Traffic Sign Detector (TensorFlow) · Udacity

CNN classifier on the German Traffic Sign Recognition Benchmark — the Udacity SDC project that introduced TensorFlow before Keras was the default.

What it did

Train a CNN to classify 32×32 images of German traffic signs into 43 classes. Targets in the GTSRB dataset are real photos with mixed lighting, partial occlusions, and class imbalance. Project rubric was ≥93% validation accuracy.

The architecture

LeNet-ish, deliberately small:

Input (32×32×3)
  → Conv5×5 (6 filters) + ReLU + MaxPool 2×2
  → Conv5×5 (16 filters) + ReLU + MaxPool 2×2
  → Flatten → FC(120) → ReLU
  → FC(84) → ReLU
  → FC(43)

Cross-entropy loss, Adam optimizer, batch size 128, ~20 epochs to saturate.

What was actually tricky

Class imbalance. GTSRB has 43 classes but the distribution is long-tailed — some classes have 2,000+ samples, others have under 200. Without weighted loss or augmentation, the model learns the head and ignores the tail.
TensorFlow's session API. Pre-Keras default, you had to wire the graph + the session + the feed-dict manually. A single typo in placeholder names produces a silent shape mismatch buried in the stack trace.
Validation accuracy ≠ real accuracy. The val split was a hold-out of the same recording sessions; the model overfit to the lighting more than the signs. Performance on phone-camera photos was much worse.

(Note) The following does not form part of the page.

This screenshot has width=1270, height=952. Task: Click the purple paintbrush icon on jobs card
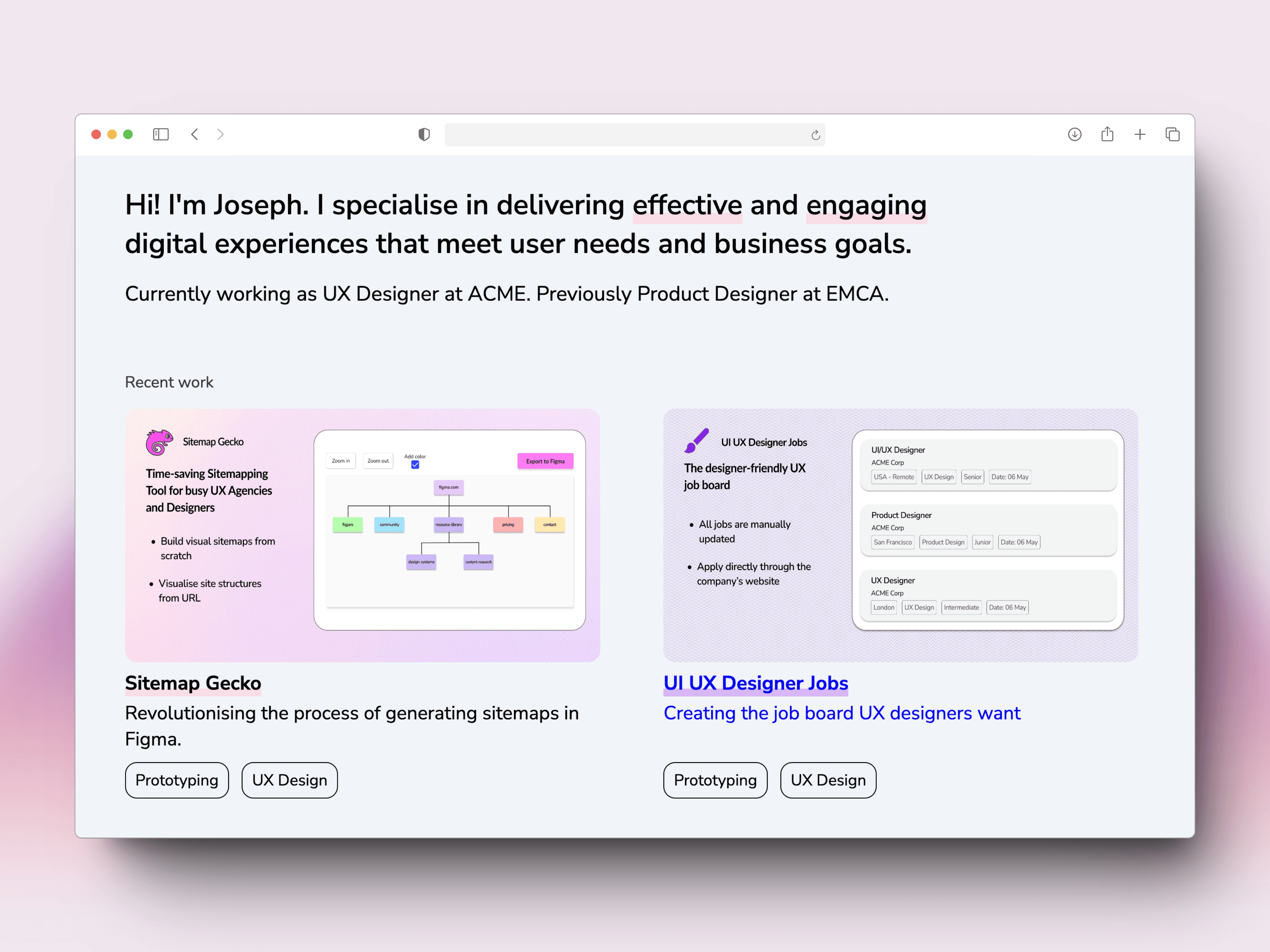696,441
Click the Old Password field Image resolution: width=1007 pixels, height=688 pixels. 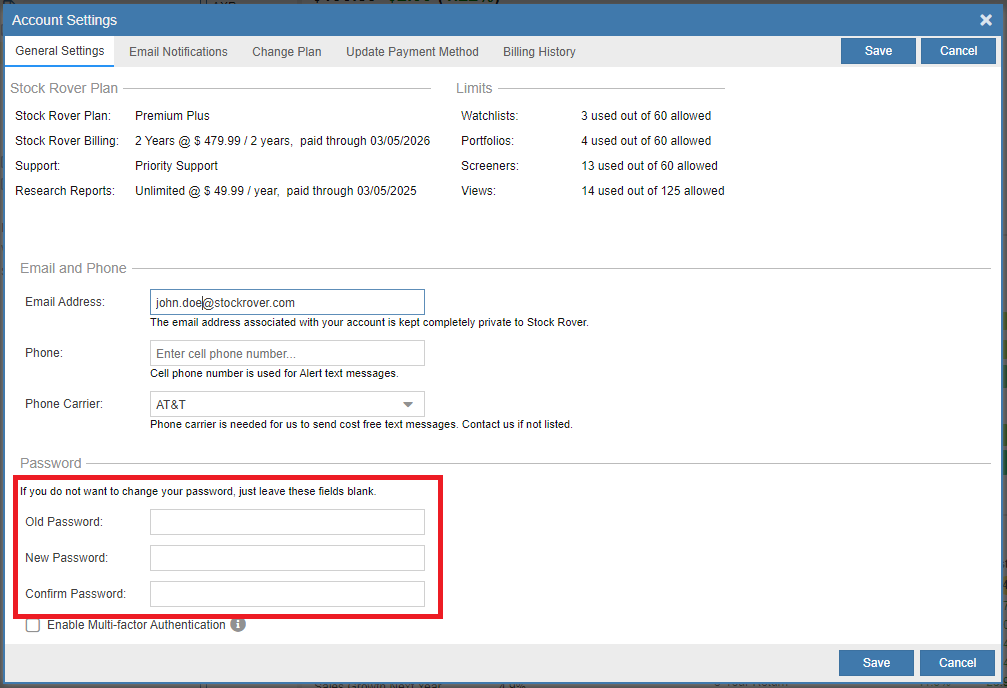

What I'd do differently with hindsight

Start with a small pretrained ResNet18. Fine-tuning ImageNet features for ~1 hour beats training from scratch for ~3 hours, on this small a dataset.
Augment aggressively. Random brightness, contrast, perspective, occlusion — GTSRB is rotation-symmetric enough that horizontal flip doesn't apply, but everything else helps.
Use a proper CV strategy. k-fold split by recording session (not by frame) prevents the same sign appearing in train and val.

What it taught me

The first time I trained a CNN end-to-end. The shock wasn't that it worked — it was how aggressively the model memorized the training distribution and failed on anything just outside it. That experience informed every later ML project: spend the first hour finding the weird examples in your data; the model will too.